* RECORDS TO PROCESS *
****************************************

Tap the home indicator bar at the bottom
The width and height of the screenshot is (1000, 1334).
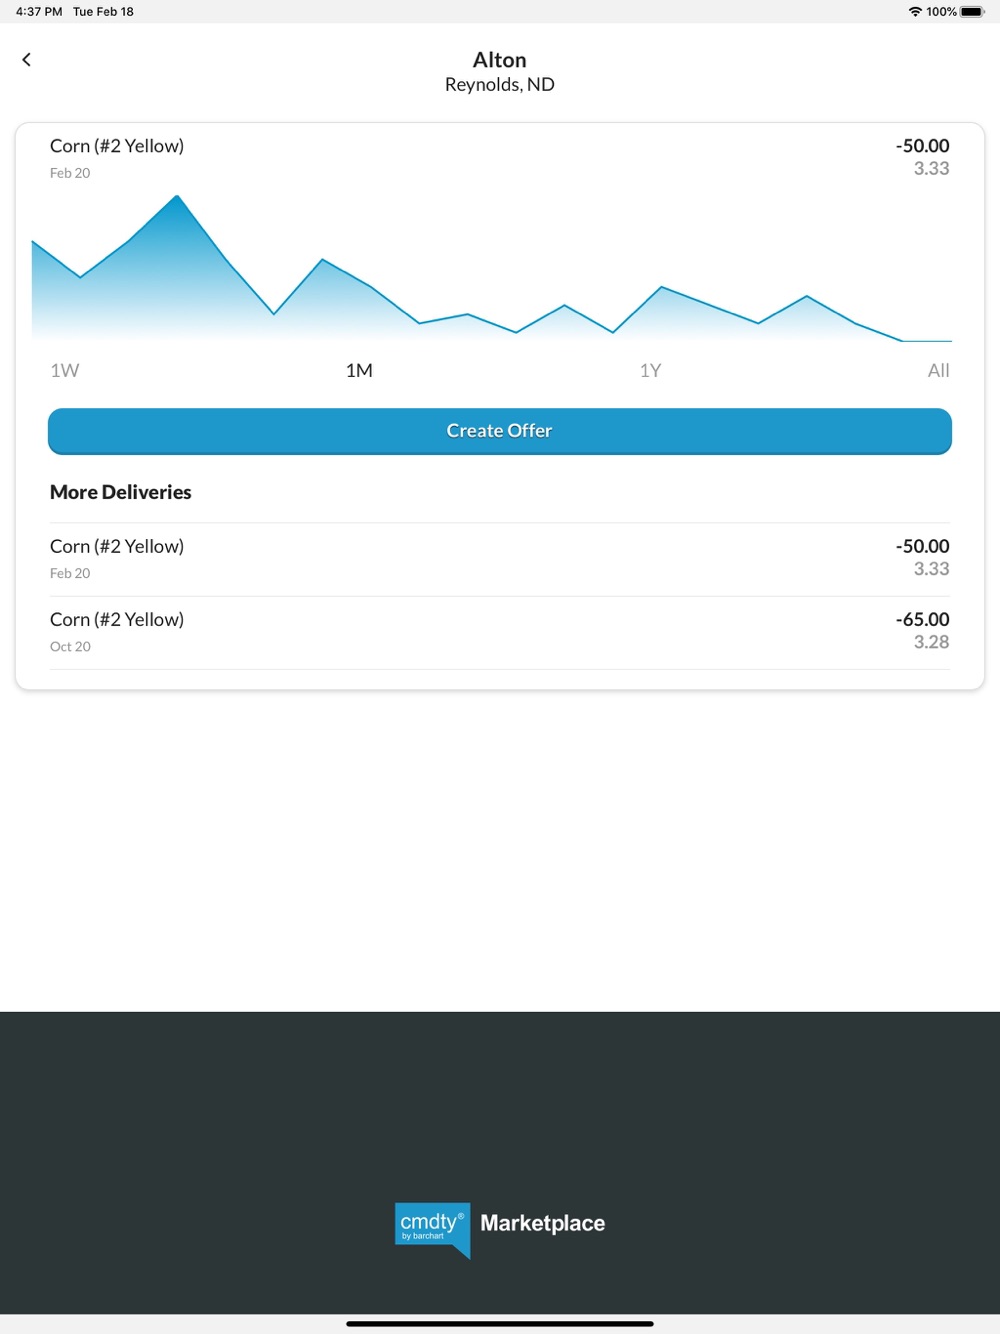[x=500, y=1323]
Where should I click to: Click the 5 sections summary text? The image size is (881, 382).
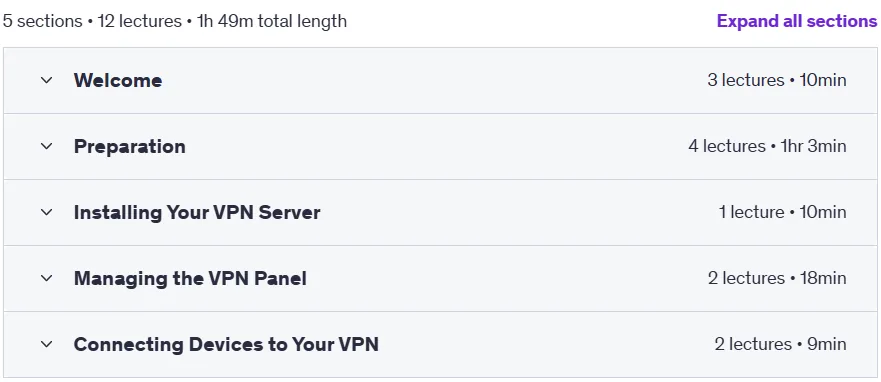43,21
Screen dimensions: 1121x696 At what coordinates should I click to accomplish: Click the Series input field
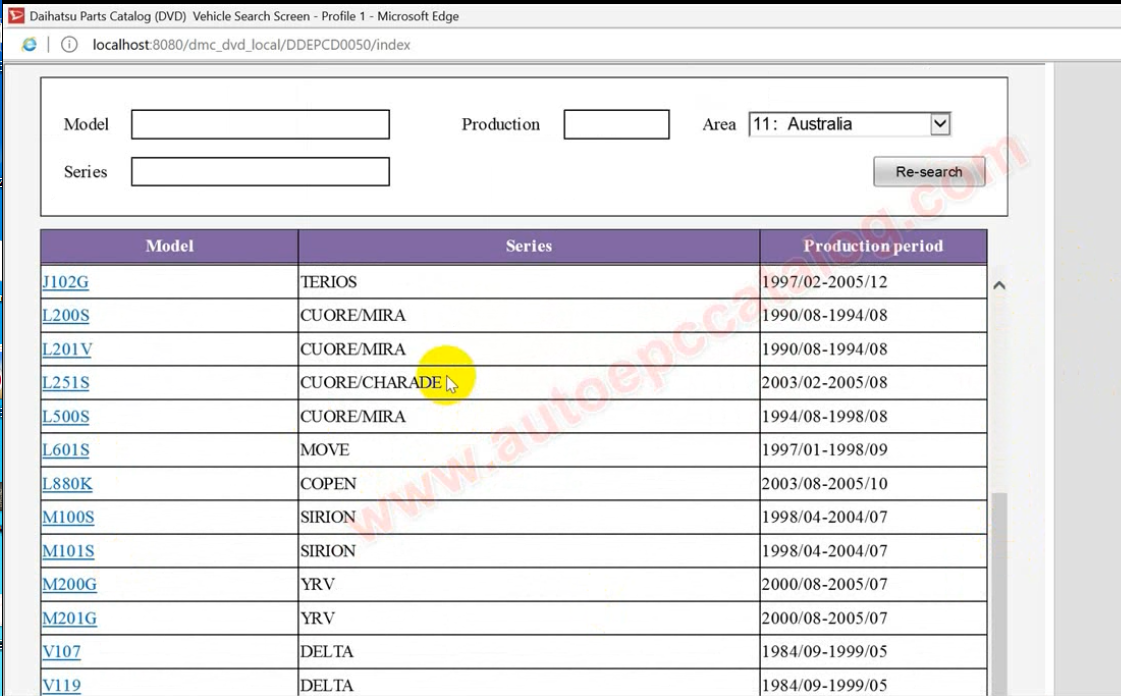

****************************************

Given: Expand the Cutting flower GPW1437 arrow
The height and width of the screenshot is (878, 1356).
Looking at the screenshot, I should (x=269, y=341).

****************************************

* ASSIGNMENT *
Copy exactly, without pictures, the lines above from the one with "The width and" down to the one with "Screen dimensions: 1121x696", inclusive.

* EXPECTED ANSWER *
The width and height of the screenshot is (1000, 1334).
[x=500, y=1323]
Where should I click to: Click the 5 sections summary text? The image size is (881, 382).
43,21
Screen dimensions: 1121x696 At what coordinates should I click to accomplish: Click the Series input field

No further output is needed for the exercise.